LAHAN, May 19: A 38-year-old youth of Janakpurdham Metropolitan City-11 suffered from cold and fever. His RT PCR test turned out to be positive. He was taking medicine at home as per the advice of a doctor, but he collapsed at home on Monday. His panicked parents rushed to Rakesh Bikram Shah of the Janakpur-based Covid Quick Response Team.
Shah along with his team took an ambulance to his house. After the parents said that they could not carry their son to the ambulance, the team carried the patient and took him to the Provincial Hospital, Janakpurdham.
The youth died while undergoing treatment at the Janakpur-based Provincial Hospital. The hospital administration directed the family to remove the body of the deceased. There is no one in the deceased's family except the elderly couple. They again appealed to a youth group including Mohan Rauniyar of Janakpur to manage the body.
They immediately rushed to the provincial hospital and requested the hospital to bring the body out in a plastic bag. However, the hospital said that the body should be taken away by themselves. These young men had no previous experience in corpse management but they were aware of how to do it.
Mohan requested Lal Kishor Shah, chief of the Provincial Hospital for PPE sets. Chief Shah provided five PPE sets. Rauniyar in a phone conversation with Nagarik said that he had the wish to manage the body by keeping it in a safe bag. “It was our first time so there was hesitation, but in the face of willingness, other things faded.”
Rauniyar said that the father of the deceased completed the rituals following all the security measures by transporting the body to the crematorium in Janakpurdham. That moment was very emotional for Rauniyar and his team. “No one should see such a day,” Rauniyar said in a heavy voice, "Even if we can't bring back the family member killed by COVID, we can stand together in their grief."
People living close to each other in every society have started to move away after COVID-19 invaded. The distance between people has increased. Coronavirus has reversed the trend of a cohesive society. Not only physical but also emotional distance has increased. There is a growing tendency of disregarding the infected instead of maintaining emotional support.

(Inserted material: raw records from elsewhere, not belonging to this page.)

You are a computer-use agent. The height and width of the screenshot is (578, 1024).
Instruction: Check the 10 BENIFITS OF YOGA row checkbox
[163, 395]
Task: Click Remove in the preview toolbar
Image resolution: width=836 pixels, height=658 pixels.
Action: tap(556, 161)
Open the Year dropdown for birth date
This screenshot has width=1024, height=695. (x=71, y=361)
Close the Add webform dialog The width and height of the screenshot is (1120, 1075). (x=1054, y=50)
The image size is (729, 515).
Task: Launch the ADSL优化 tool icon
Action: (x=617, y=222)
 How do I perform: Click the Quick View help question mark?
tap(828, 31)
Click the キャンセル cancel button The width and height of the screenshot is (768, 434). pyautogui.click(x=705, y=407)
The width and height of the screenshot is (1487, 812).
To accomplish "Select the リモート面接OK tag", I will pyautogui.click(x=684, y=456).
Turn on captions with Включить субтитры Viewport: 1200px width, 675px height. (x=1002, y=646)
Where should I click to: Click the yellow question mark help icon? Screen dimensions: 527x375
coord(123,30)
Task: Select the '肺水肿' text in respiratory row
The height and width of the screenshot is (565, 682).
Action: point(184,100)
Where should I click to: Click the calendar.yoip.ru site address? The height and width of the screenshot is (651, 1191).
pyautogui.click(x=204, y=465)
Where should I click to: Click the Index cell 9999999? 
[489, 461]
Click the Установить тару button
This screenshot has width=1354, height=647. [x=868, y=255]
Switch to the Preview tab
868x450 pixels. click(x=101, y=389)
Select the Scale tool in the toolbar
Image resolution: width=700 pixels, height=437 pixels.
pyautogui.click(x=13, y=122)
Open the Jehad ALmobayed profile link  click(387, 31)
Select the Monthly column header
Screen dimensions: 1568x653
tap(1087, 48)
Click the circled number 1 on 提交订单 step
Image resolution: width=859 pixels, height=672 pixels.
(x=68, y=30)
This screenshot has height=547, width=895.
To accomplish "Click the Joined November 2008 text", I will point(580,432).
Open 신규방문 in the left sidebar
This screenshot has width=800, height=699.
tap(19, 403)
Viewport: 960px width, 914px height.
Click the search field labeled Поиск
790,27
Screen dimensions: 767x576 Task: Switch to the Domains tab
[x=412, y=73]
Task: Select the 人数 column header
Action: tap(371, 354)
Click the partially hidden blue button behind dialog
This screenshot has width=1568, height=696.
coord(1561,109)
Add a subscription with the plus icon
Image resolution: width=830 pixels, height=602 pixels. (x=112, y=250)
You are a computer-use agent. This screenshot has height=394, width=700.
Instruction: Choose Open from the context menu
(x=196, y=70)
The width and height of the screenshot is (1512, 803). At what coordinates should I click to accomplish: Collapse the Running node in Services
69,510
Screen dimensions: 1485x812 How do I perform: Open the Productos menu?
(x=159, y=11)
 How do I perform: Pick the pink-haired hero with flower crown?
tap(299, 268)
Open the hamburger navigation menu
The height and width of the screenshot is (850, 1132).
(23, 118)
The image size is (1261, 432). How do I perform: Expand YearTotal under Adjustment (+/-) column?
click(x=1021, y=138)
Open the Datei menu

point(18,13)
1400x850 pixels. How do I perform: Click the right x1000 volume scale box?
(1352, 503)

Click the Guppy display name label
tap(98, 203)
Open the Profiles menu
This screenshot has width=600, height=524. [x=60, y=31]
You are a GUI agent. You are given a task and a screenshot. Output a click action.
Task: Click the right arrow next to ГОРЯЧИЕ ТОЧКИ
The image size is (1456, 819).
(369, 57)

But in the meantime, the dedication of youths like Rakesh and Mohan toward the infected is exemplary not only for Madhes but also for the entire country, says social activist Raj Kumar Mahato. He said that the victims of the disease should be made to feel closer and not emotionally distanced.
He also said that the behavior of people toward people with major illnesses becomes different. "The message of maintaining social distance is unique," says Chakrapani Dahal, a professor at Lahan. "The message of maintaining social distance has widened the distance between societies. People who used to be empathetic have started to stay away from each other." There is a different attitude in society.
How does one get infected with COVID-19? How does it transmit from one person to another? Accurate information about this has not been spread in society. That is why there is confusion in society. Even though the local governments have spent millions on controlling the COVID infection, there is not enough public awareness at the grassroots.
Navin Kumar Yadav, a social worker from Siraha, said, "It seems that public awareness has not been spread in a way that is easy for the general public to understand." That is why the fear in the minds of the people has increased. "There are very few people in this society who are ready to help all the time," he added.
Activist Rajkumar Mahato said, "I salute the youth who work for the treatment of the infected and who carry out death rites, regardless of the risks to their lives."